He glanced across at Tregenna just then, and that gentleman met his eye, smiled, and the discussion being over, asked him how long he meant to stay in the west.
“Stay?” said Geoffrey sharply. “Altogether.”
Tregenna raised his eyebrows a little, and just then the young vicar, in reply to a question from Mr Penwynn, began speaking, in slow measured accents, about the vicarage to be built, and the alterations he meant to make at the church. A bright colour suffused his smooth pale face, as he found that Rhoda was listening to him, and that he was now monopolising the attention of the rest. However, he seemed to master his nervousness, and spoke out firmly and well to the end.

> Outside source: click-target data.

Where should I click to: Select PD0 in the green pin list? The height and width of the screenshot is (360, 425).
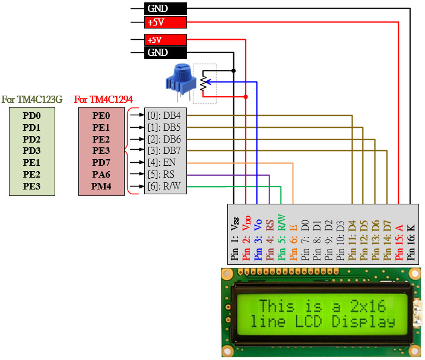click(31, 116)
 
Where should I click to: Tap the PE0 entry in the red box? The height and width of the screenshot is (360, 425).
click(102, 116)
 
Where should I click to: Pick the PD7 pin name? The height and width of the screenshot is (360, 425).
click(102, 163)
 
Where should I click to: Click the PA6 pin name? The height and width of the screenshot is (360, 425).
click(102, 175)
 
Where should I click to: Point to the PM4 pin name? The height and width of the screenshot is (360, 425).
click(102, 187)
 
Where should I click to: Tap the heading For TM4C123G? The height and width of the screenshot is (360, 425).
click(32, 99)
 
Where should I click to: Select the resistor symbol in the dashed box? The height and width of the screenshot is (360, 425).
click(204, 84)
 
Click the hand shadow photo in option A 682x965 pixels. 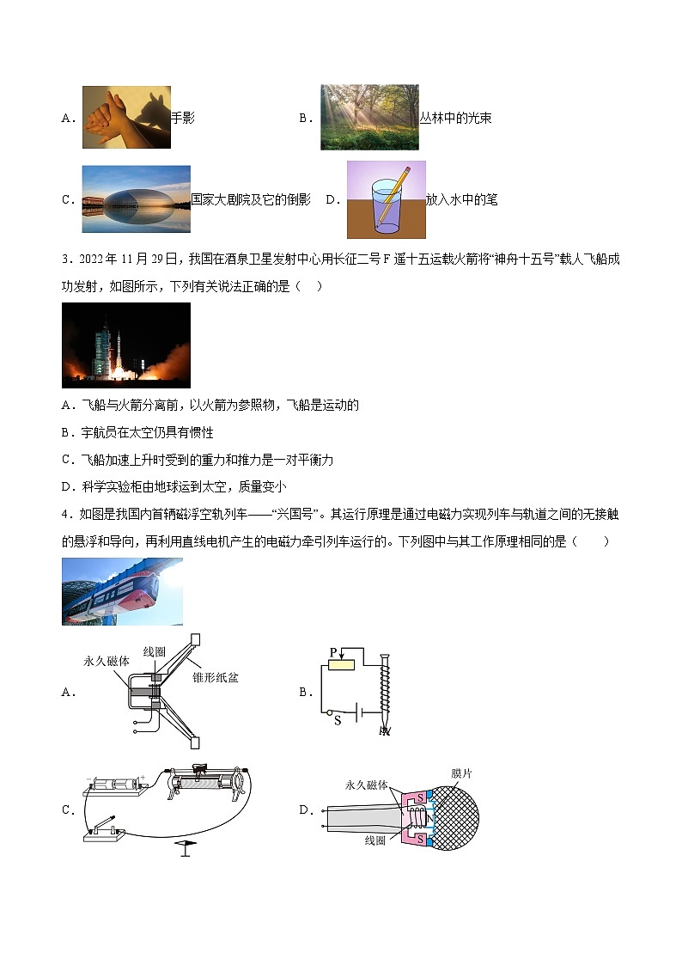click(x=126, y=117)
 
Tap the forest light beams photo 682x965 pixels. click(x=369, y=117)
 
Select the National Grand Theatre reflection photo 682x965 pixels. click(x=136, y=199)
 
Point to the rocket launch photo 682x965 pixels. click(x=125, y=345)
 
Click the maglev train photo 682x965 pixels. click(x=122, y=591)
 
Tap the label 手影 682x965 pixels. click(x=183, y=119)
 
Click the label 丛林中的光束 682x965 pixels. click(x=455, y=119)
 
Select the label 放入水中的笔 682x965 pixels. click(x=461, y=200)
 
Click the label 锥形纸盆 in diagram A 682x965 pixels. click(x=216, y=677)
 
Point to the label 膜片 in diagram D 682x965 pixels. click(x=461, y=773)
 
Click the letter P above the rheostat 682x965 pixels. click(x=332, y=653)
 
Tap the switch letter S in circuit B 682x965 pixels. click(x=338, y=720)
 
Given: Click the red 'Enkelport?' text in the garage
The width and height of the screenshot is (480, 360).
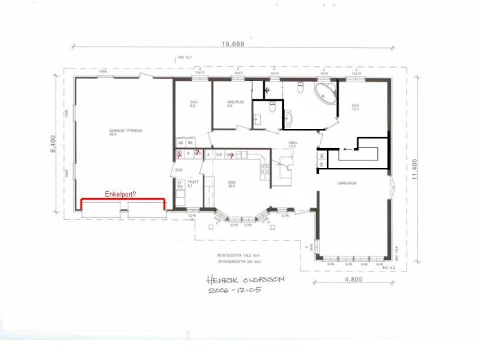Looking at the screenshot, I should tap(120, 195).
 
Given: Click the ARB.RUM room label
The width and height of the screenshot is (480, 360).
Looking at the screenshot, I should tap(235, 104).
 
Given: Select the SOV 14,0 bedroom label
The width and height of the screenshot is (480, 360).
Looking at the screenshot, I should tap(355, 107).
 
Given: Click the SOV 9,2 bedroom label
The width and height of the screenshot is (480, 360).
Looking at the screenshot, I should tap(193, 104).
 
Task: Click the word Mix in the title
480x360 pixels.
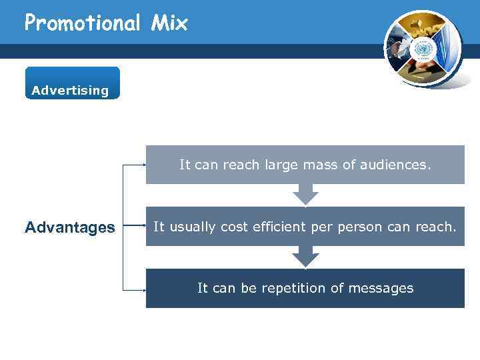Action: (x=169, y=23)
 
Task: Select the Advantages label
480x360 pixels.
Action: (x=69, y=228)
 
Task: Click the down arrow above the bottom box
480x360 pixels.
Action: (x=305, y=257)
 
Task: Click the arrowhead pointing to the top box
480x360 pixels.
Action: (x=144, y=164)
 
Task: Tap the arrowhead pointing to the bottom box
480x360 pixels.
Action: (x=144, y=291)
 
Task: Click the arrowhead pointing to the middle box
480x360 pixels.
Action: (x=144, y=227)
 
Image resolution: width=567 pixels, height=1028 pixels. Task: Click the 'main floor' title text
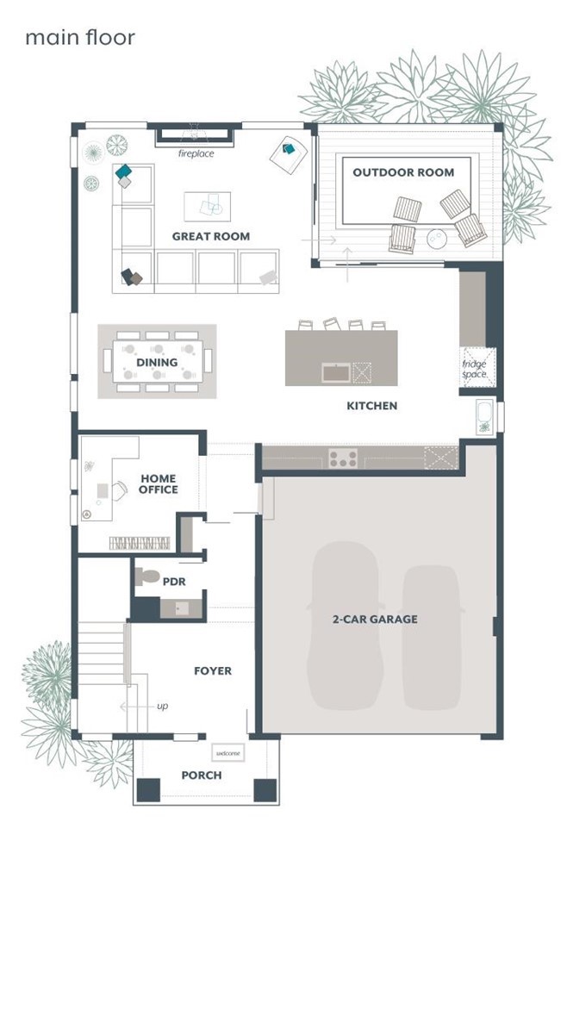point(80,38)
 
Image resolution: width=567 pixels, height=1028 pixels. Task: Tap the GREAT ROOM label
point(211,236)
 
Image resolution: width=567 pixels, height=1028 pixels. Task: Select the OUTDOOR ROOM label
point(403,172)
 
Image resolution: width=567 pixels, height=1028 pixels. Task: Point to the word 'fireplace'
point(196,154)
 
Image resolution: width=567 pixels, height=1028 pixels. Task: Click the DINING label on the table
point(157,362)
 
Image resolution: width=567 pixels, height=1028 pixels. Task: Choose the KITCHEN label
point(371,406)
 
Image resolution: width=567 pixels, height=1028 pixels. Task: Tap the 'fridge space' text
point(475,369)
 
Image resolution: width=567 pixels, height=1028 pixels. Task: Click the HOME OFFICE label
point(158,484)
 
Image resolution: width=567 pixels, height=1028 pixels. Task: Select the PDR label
point(174,582)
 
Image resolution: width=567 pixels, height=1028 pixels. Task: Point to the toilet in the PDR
point(146,577)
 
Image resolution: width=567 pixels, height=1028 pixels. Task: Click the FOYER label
point(212,670)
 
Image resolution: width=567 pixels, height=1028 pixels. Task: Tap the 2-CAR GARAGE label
point(375,619)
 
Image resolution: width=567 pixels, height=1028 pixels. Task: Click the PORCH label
point(202,775)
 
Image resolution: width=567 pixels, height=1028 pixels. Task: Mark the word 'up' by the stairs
point(163,706)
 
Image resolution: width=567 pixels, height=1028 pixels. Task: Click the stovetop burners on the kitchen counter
point(343,458)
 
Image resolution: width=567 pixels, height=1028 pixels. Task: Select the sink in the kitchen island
point(336,372)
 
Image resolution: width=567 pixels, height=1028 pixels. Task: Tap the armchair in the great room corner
point(289,155)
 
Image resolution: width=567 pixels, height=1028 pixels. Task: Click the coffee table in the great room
point(208,207)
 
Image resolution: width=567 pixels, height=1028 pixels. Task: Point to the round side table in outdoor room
point(437,239)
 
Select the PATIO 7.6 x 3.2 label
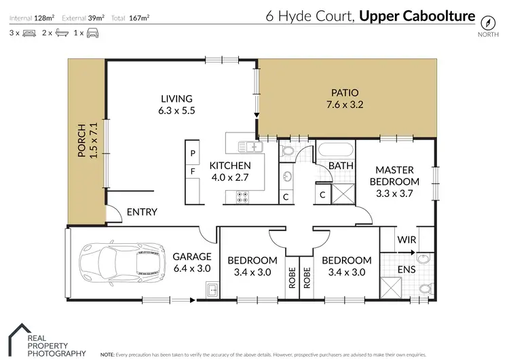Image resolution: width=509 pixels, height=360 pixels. coord(344,98)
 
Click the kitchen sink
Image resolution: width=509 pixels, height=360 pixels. coord(248,145)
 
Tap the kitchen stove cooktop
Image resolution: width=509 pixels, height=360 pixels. coord(242,198)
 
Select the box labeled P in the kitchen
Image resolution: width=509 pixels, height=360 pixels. coord(193,153)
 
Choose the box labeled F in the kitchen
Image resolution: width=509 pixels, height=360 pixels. coord(193,171)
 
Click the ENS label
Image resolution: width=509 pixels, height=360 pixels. coord(404,270)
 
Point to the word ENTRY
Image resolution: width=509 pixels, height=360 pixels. coord(142,212)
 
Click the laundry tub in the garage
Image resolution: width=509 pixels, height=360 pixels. coord(211,291)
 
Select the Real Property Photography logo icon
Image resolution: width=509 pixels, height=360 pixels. coord(16,336)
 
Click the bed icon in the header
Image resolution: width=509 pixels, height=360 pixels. coord(29,32)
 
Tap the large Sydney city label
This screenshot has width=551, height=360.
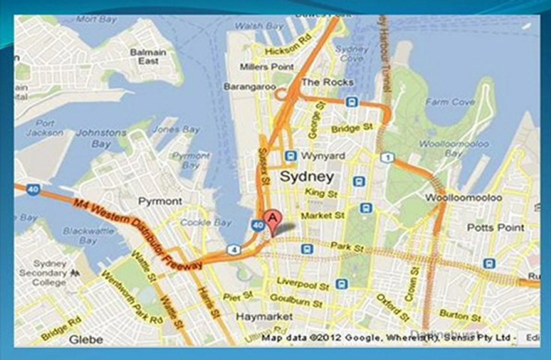[306, 176]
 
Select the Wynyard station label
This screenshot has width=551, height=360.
[322, 156]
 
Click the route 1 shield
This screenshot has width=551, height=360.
[386, 158]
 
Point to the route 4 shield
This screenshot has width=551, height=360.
[234, 250]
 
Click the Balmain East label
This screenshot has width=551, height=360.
[148, 56]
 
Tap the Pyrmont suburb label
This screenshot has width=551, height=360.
[160, 201]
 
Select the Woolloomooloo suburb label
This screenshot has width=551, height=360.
[464, 198]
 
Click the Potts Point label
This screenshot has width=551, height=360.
[496, 228]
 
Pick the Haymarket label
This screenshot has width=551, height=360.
[264, 316]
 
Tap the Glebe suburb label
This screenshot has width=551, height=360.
[86, 340]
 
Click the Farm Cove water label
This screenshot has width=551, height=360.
[450, 102]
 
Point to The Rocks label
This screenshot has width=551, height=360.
[328, 82]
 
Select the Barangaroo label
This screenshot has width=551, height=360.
[250, 86]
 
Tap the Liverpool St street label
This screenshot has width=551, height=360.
[303, 284]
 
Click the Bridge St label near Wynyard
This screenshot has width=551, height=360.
[352, 128]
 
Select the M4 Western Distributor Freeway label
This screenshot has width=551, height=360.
[138, 234]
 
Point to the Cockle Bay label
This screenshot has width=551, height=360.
[206, 222]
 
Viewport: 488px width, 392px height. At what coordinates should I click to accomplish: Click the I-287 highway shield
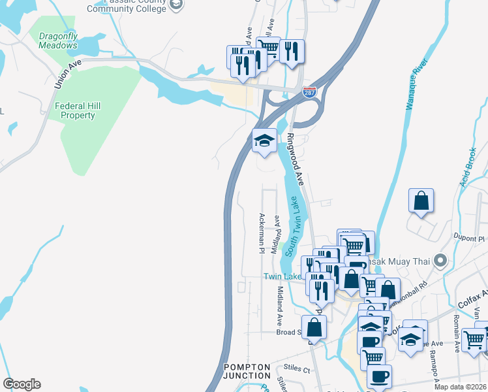pyautogui.click(x=309, y=93)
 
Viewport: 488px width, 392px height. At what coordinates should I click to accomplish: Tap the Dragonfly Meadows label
pyautogui.click(x=57, y=41)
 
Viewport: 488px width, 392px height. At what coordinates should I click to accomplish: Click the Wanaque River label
pyautogui.click(x=415, y=85)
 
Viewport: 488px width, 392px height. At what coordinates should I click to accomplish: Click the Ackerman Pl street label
pyautogui.click(x=262, y=233)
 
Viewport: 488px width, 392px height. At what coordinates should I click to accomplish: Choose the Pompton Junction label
pyautogui.click(x=247, y=371)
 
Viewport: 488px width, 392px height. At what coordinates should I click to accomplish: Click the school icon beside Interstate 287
pyautogui.click(x=264, y=140)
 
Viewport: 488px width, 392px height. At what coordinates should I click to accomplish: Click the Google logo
pyautogui.click(x=22, y=384)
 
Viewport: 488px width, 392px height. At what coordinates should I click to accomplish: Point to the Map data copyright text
pyautogui.click(x=461, y=387)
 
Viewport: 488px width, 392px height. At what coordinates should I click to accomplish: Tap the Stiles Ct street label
pyautogui.click(x=297, y=369)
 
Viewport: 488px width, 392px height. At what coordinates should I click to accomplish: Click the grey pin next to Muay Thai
pyautogui.click(x=440, y=261)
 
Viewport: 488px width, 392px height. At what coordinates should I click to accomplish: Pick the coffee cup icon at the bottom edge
pyautogui.click(x=379, y=376)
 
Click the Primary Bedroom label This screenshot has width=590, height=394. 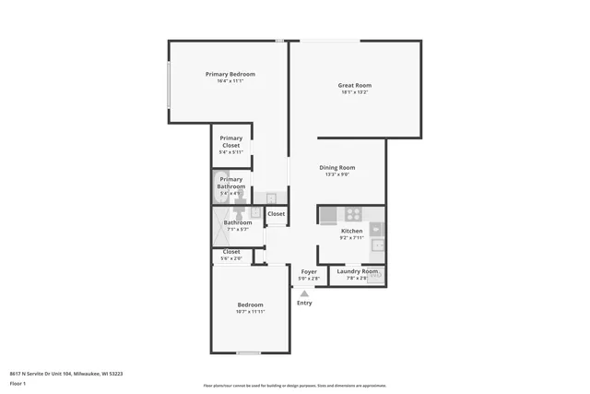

“You may try,” said Mr Penwynn, smiling, “but I am afraid, my dear sir, that your ideas are as Utopian as those of Mr Trethick there. However, experience teaches, as the Latin proverb goes; but, as an old inhabitant, I venture to say that before many weeks are over, both of you gentlemen will confess that you have undertaken a Herculean task. Religiously, the people of the lower orders are as wedded to Wesleyanism as in their mining tactics they are to their old-fashioned ways. Our rough Cornish folk, gentlemen, are as hard to move as our own granite.”
“Perhaps so, papa,” said Rhoda; “but we have not had many efforts made here to move them.”
“Thank you, Miss Penwynn,” said Geoffrey, flushing, and speaking with animation. “Those are the first encouraging words I have heard. Your daughter has touched the very point, Mr Penwynn. I don’t want to talk like an egotist, but, speaking as an engineer, if you will show me one of your biggest pieces of Cornish granite, I’ll find a means of giving it a start; and I’ll be bound to say that if Mr Lee here is as determined as I, he will find a way of moving the hardest of your Cornish hearts. Sir, I believe in that little word ‘Try!’”
The Reverend Edward Lee coloured slightly, and turned his glasses with more of interest upon the speaker, but he did not interpose.
“I wish you both every success,” said Tregenna, smiling first on one and then on the other, and Mr Penwynn nodded his head, and laughed, saying,—
“Youth is sanguine, Mr Trethick. Try!”
“I will, Mr Penwynn,” said Geoffrey, in a voice that, though quiet, was so full of the spirit expressed by those two determined words that Tregenna glanced sharply at him, and then at Rhoda, to see what effect they had had upon her.